Exercise
For each entry below, output it exactly as it stands.

--- Task material Enclosed Below ---

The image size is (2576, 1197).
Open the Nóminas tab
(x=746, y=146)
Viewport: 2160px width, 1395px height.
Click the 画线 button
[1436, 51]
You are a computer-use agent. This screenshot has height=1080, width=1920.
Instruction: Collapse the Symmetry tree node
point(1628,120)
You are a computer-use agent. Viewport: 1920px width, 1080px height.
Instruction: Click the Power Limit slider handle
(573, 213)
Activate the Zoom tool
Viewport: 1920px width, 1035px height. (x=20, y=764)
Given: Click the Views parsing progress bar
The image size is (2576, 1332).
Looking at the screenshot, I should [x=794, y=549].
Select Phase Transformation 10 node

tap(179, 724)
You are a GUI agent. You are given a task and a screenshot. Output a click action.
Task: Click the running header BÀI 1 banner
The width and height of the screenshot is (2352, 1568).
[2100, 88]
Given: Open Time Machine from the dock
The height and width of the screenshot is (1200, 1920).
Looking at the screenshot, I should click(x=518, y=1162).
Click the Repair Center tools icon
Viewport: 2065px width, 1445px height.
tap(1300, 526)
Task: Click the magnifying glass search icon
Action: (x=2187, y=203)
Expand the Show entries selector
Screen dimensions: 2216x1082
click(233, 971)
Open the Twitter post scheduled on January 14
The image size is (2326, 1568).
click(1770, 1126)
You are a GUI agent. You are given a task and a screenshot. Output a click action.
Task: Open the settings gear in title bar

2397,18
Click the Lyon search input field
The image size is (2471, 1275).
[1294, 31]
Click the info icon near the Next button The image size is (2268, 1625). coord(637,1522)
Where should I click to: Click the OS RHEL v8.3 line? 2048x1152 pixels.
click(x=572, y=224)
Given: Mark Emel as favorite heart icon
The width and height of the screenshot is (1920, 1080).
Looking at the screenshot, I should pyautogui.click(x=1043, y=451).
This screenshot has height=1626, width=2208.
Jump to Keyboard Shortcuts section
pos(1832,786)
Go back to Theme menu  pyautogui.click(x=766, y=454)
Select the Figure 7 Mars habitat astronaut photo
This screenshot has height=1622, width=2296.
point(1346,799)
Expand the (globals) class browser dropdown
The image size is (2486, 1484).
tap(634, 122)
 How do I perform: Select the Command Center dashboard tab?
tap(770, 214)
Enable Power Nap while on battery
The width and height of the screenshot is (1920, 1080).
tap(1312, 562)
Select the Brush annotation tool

--- End of Enclosed Task material ---

Answer for the task
The image size is (2576, 1197).
Open the Nóminas tab
(x=746, y=146)
Viewport: 2160px width, 1395px height.
Click the 画线 button
[1436, 51]
You are a computer-use agent. This screenshot has height=1080, width=1920.
Instruction: Collapse the Symmetry tree node
point(1628,120)
You are a computer-use agent. Viewport: 1920px width, 1080px height.
Instruction: Click the Power Limit slider handle
(573, 213)
Activate the Zoom tool
Viewport: 1920px width, 1035px height. (x=20, y=764)
Given: Click the Views parsing progress bar
The image size is (2576, 1332).
Looking at the screenshot, I should [x=794, y=549].
Select Phase Transformation 10 node

tap(179, 724)
You are a GUI agent. You are given a task and a screenshot. Output a click action.
Task: Click the running header BÀI 1 banner
The width and height of the screenshot is (2352, 1568).
[2100, 88]
Given: Open Time Machine from the dock
The height and width of the screenshot is (1200, 1920).
Looking at the screenshot, I should click(x=518, y=1162).
Click the Repair Center tools icon
Viewport: 2065px width, 1445px height.
tap(1300, 526)
Task: Click the magnifying glass search icon
Action: (x=2187, y=203)
Expand the Show entries selector
Screen dimensions: 2216x1082
click(233, 971)
Open the Twitter post scheduled on January 14
The image size is (2326, 1568).
click(1770, 1126)
You are a GUI agent. You are given a task and a screenshot. Output a click action.
Task: Open the settings gear in title bar

2397,18
Click the Lyon search input field
The image size is (2471, 1275).
[1294, 31]
Click the info icon near the Next button The image size is (2268, 1625). coord(637,1522)
Where should I click to: Click the OS RHEL v8.3 line? 2048x1152 pixels.
click(x=572, y=224)
Given: Mark Emel as favorite heart icon
The width and height of the screenshot is (1920, 1080).
Looking at the screenshot, I should pyautogui.click(x=1043, y=451).
This screenshot has height=1626, width=2208.
Jump to Keyboard Shortcuts section
pos(1832,786)
Go back to Theme menu  pyautogui.click(x=766, y=454)
Select the Figure 7 Mars habitat astronaut photo
This screenshot has height=1622, width=2296.
point(1346,799)
Expand the (globals) class browser dropdown
The image size is (2486, 1484).
tap(634, 122)
 How do I perform: Select the Command Center dashboard tab?
tap(770, 214)
Enable Power Nap while on battery
The width and height of the screenshot is (1920, 1080).
tap(1312, 562)
Select the Brush annotation tool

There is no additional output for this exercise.